Hazır giyim sektörüne yenik düşen terzilerimiz, ayakkabı imalatçılarımız eskisi gibi siparişlerin gelmediği günümüzde tek-tük sipariş alsada, yoğun olarak tamir işi ile günü kurtarma çabasındadır.
Eskiden İnebolu çarşısı her sektörde faaliyet gösteren onlarca meslek grubunda üretim yapan konumundayken günümüz İnebolu'sunda azalan ticaretle birlikte kapanan dükkanlar ve yok olan mesleklerle üretimdeki düşüşün önüne geçilememiştir...
Ticaret her zaman aynı ölçüde gitmez...
İnişli çıkışlı grafik çizer...
Fakat ticaret erbabı istikrarlı olmak zorundadır...
İş olsun olmasın devamlılık esastır...
Sorumluluk sahibi olmak bunu gerektirir...
Allah ömür verdiği sürece, gücü kuvveti yeten, sağlığı müsaade eden, bazıları 60 yılı aşan, bazıları ise 50 yılın üzerinde mesleğini yapan, ilk günkü heyecanla dükkanını açan, İnebolu'ya hizmet etmiş esnaflarımızı kaleme alalım istedim...

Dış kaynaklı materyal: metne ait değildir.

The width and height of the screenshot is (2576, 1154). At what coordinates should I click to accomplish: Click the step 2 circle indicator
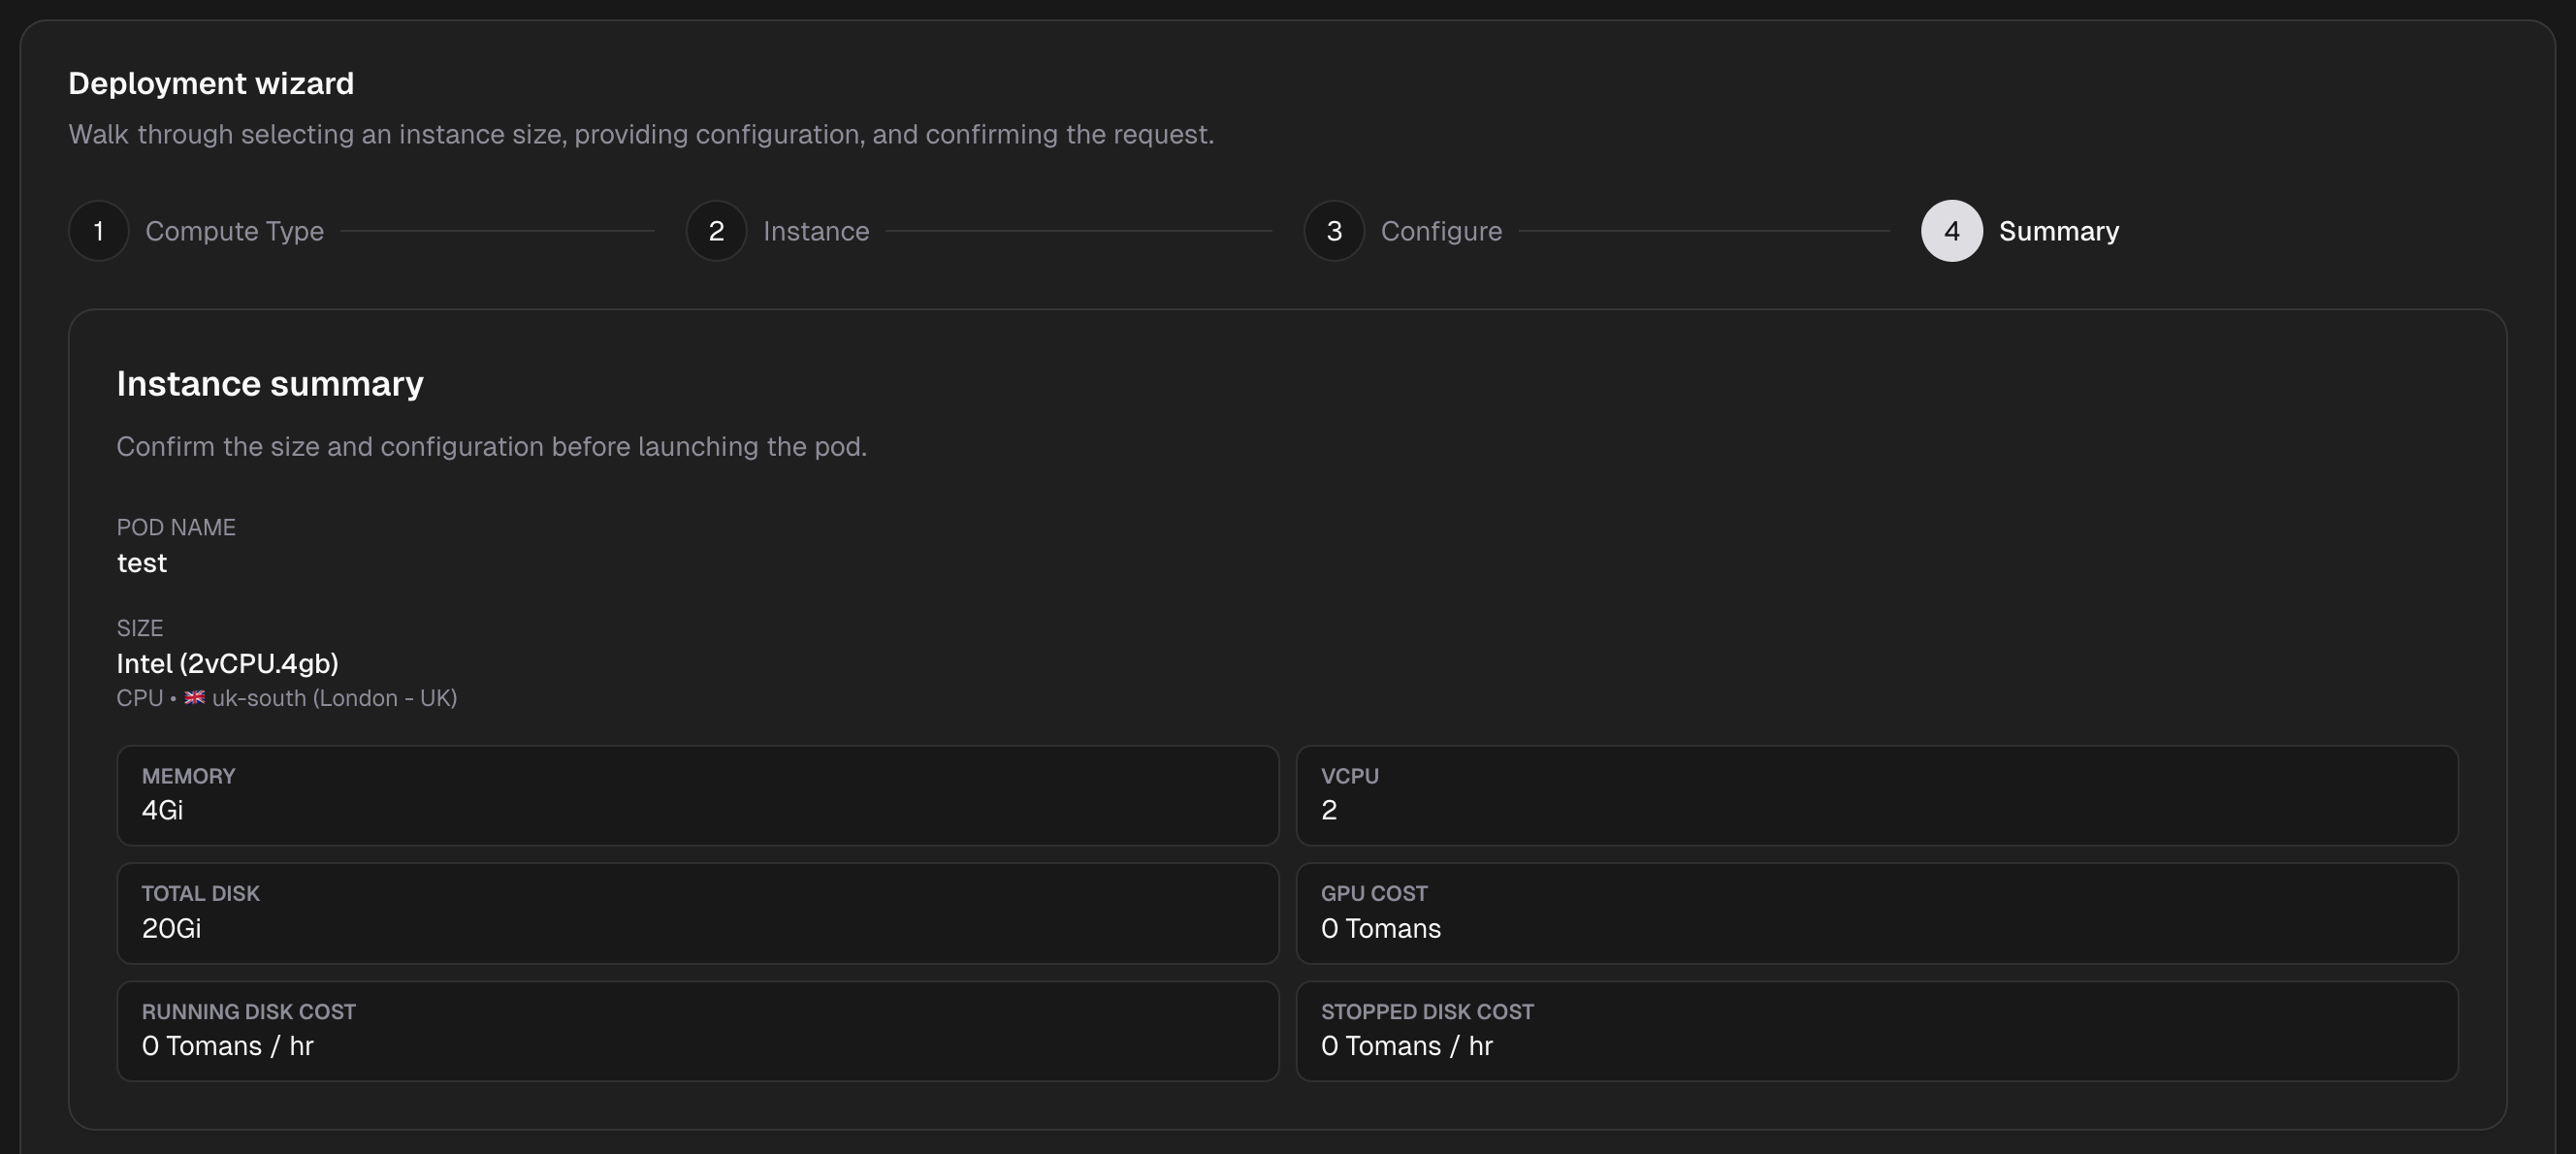coord(716,231)
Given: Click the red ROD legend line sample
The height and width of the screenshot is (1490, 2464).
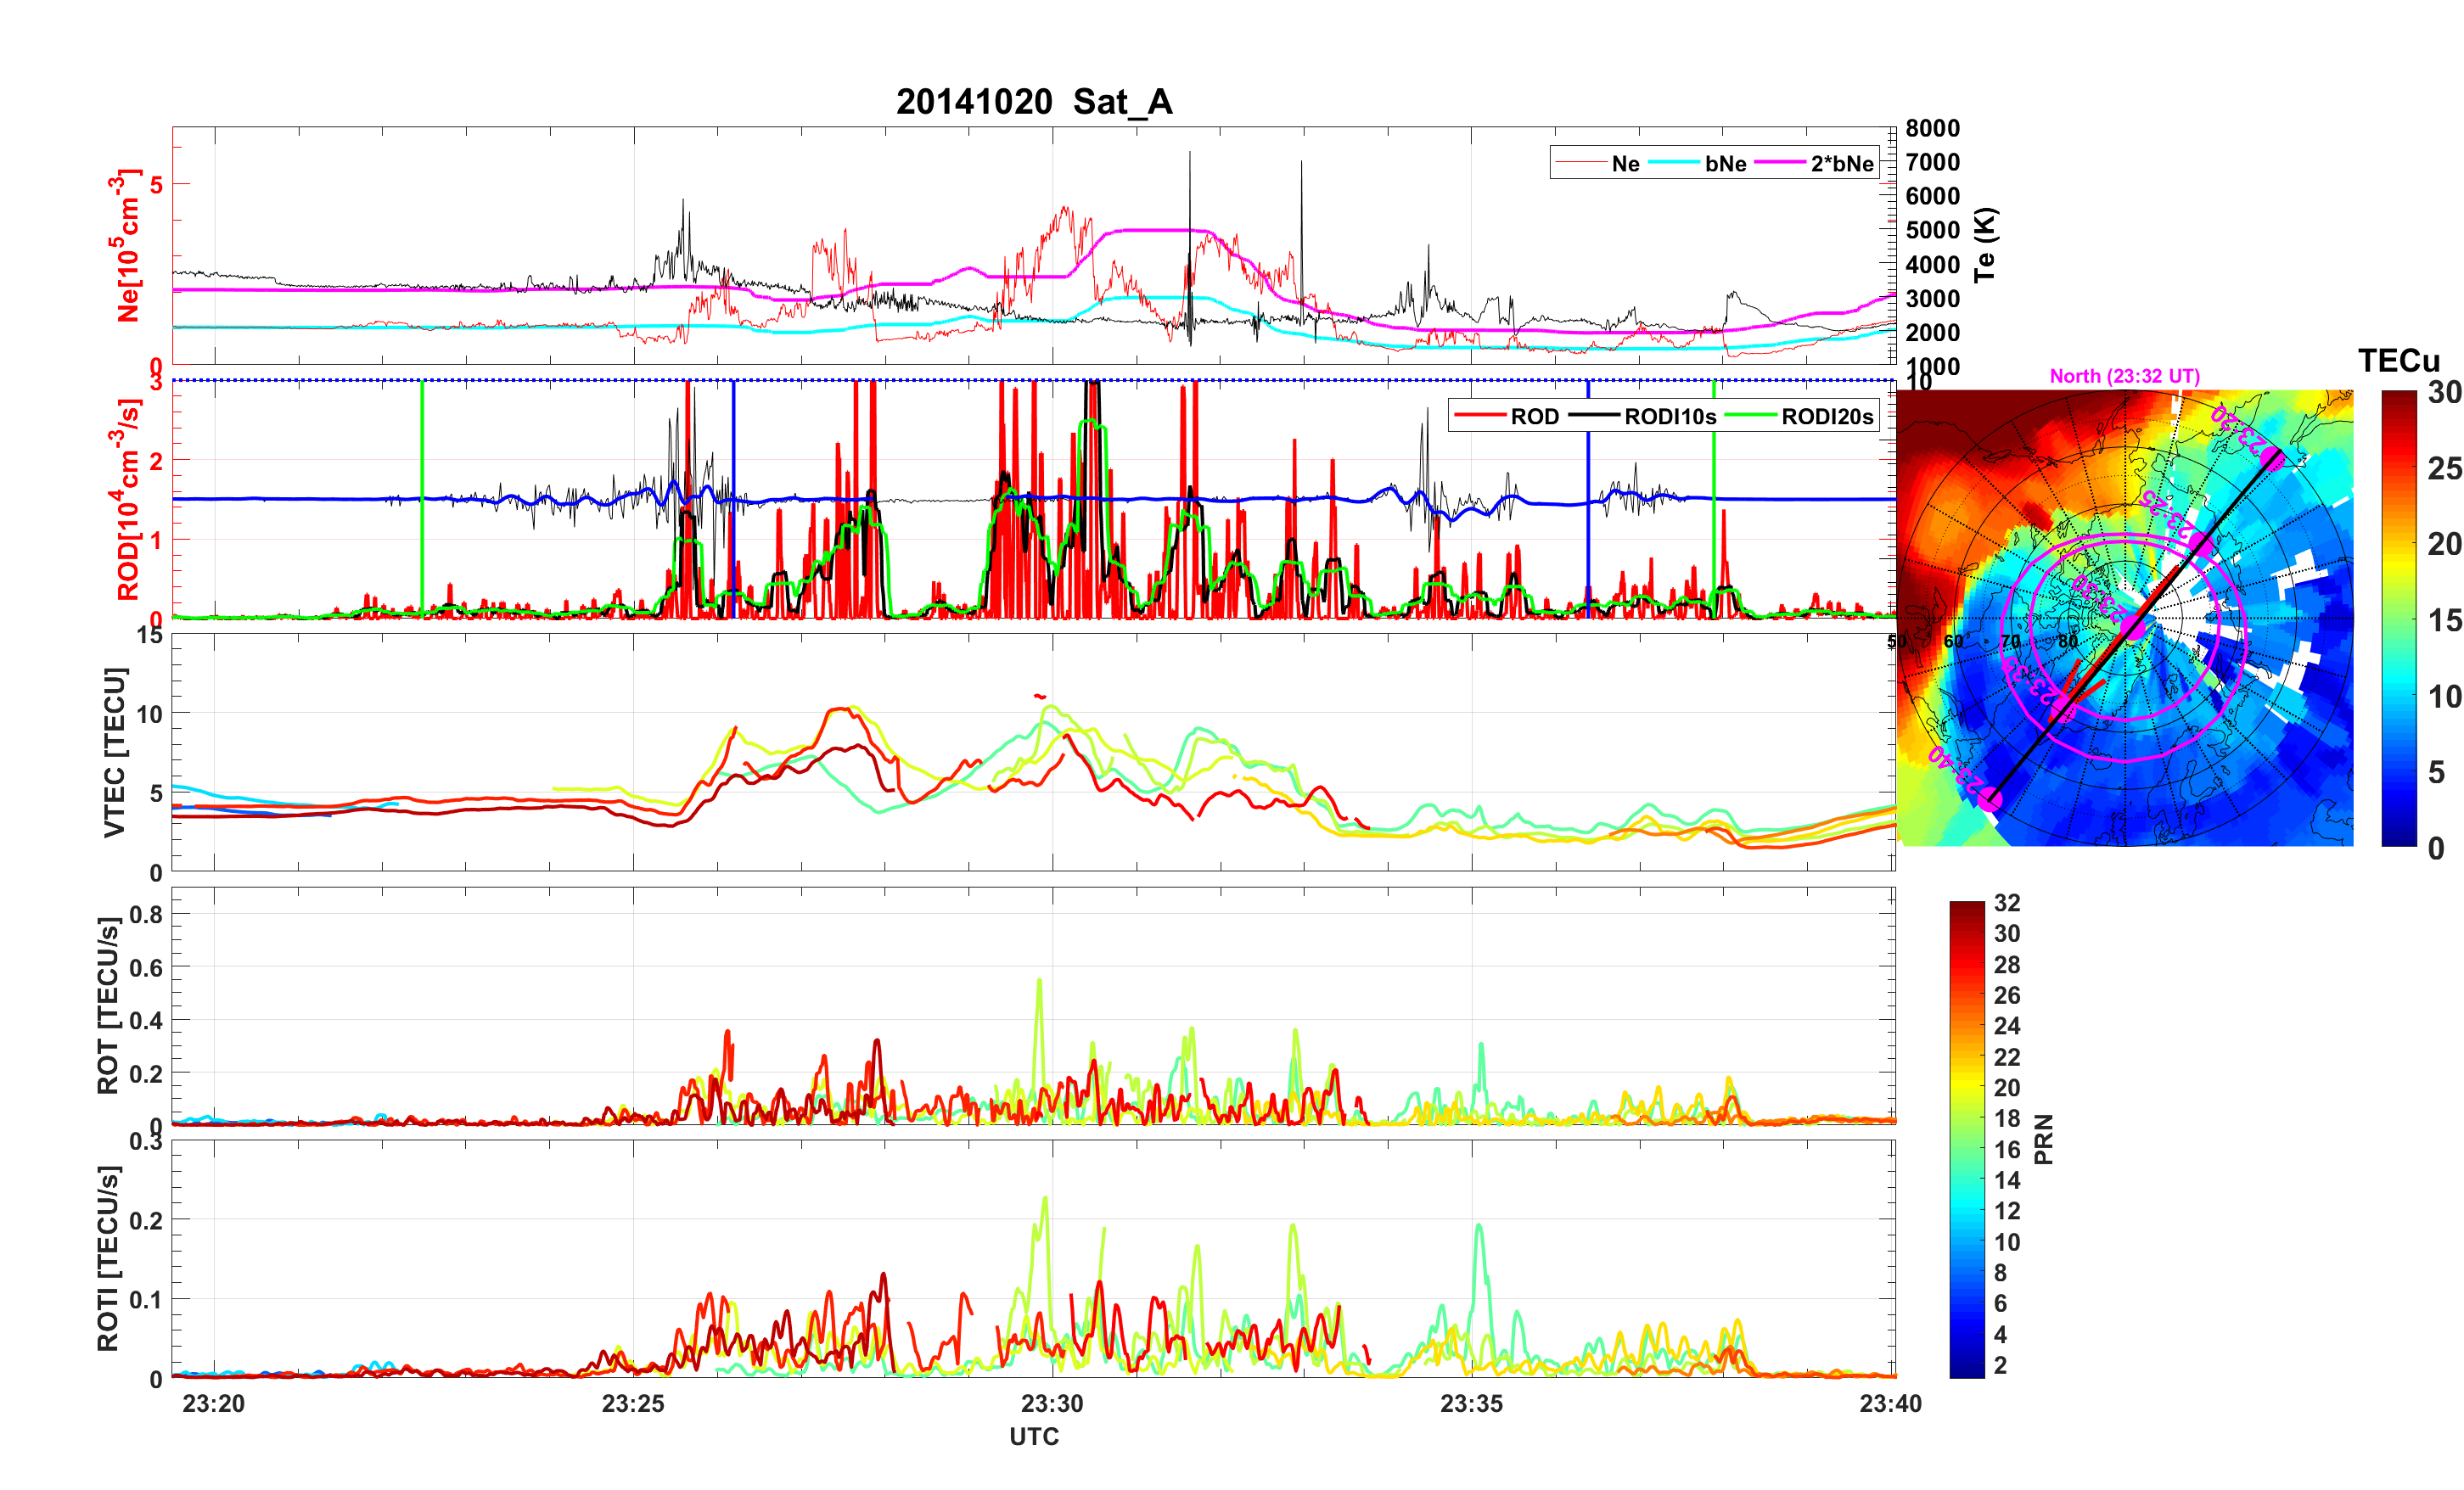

Ticaret erbabının gelecek hesabı yapamadığı günümüzde yarım asırı geçen ticaret hayatı ile kayıt altına alınarak unutulmayacak isimler arasına girecekleri sıralıyorum...
Halit TAŞLIGİL (Nalbur)
Cemal ER (Tuhafiye-Kuyumcu)
İhsan URGANCI (Terzi, Konfeksiyon)
Recep UYSAL (Terzi, Konfeksiyon)
Ali SEYMENOĞLU (Bakkaliye)
Ferruh DERELİ (Tornacı)
Fethi GÜREL (Semerci)
Nural GÜLTEKİN (Konfeksiyon)
Şenel ÇELEBİ (Ayakkabıcı)
Ahmet ERKAN (Terzi)
Halit CEBECİ (Terzi)
Sunal GÜLTEKİN (Konfeksiyon)
Mehmet DURGUT (Bakkaliye)
Ali GÖNCÜOĞLU (Bakkaliye)
Adem YILMAZ (Ayakkabıcı)
Necdet KÖKTEN
Rıza EMİR (Eczacı)
Tunca DARTAR (Nalbur)
Mustafa AKSOY (Tenekeci)
Sadullah YİLMAZ (Ayakkabıcı)
Osman YELKENCİ (Kahvehane)
Süleyman BALTA (Diş Hekimi)
Erdal AKYOL (Tuhafiye)
Ahmet KARA (Fırıncı)
Hüseyin AÇIKBAŞ (Ayakkabı Tamircisi)
Altuğ DÖLEN (Diş Hekimi)
Doğan KARAGÖZ (Konfeksiyon)
Mustafa YILMAZ (Ayakkabıcı)
Aziz ACAR (Bakkaliye)
Ali MANOĞLU (Tenekeci)
Sedat GÖNCÜOĞLU (Tornacı)
Ercüment TÜMAY (Tornacı)
Aziz GONCAOĞLU (Terzi, Konfeksiyon)
Mehmet ZIPIR (Terzi)
Mehmet KARA (Zahireci)
Mehmet İŞERİ (Bakkaliye)
Uzun yıllar Allah'ın takdir ettiği rızkı seçtikleri mesleği icra ederek temin eden, en önemlisi ise İnebolu'ya hizmet ederek bir ömür geçiren yukarıda isimlerini saydığımız büyüklerimize sağlıklı günler ve hayırlı işler temenni ediyor, ismini bilmeyerek unuttuğum esnaf büyüğümüz varsa onada aynı dilekleri iletiyorum.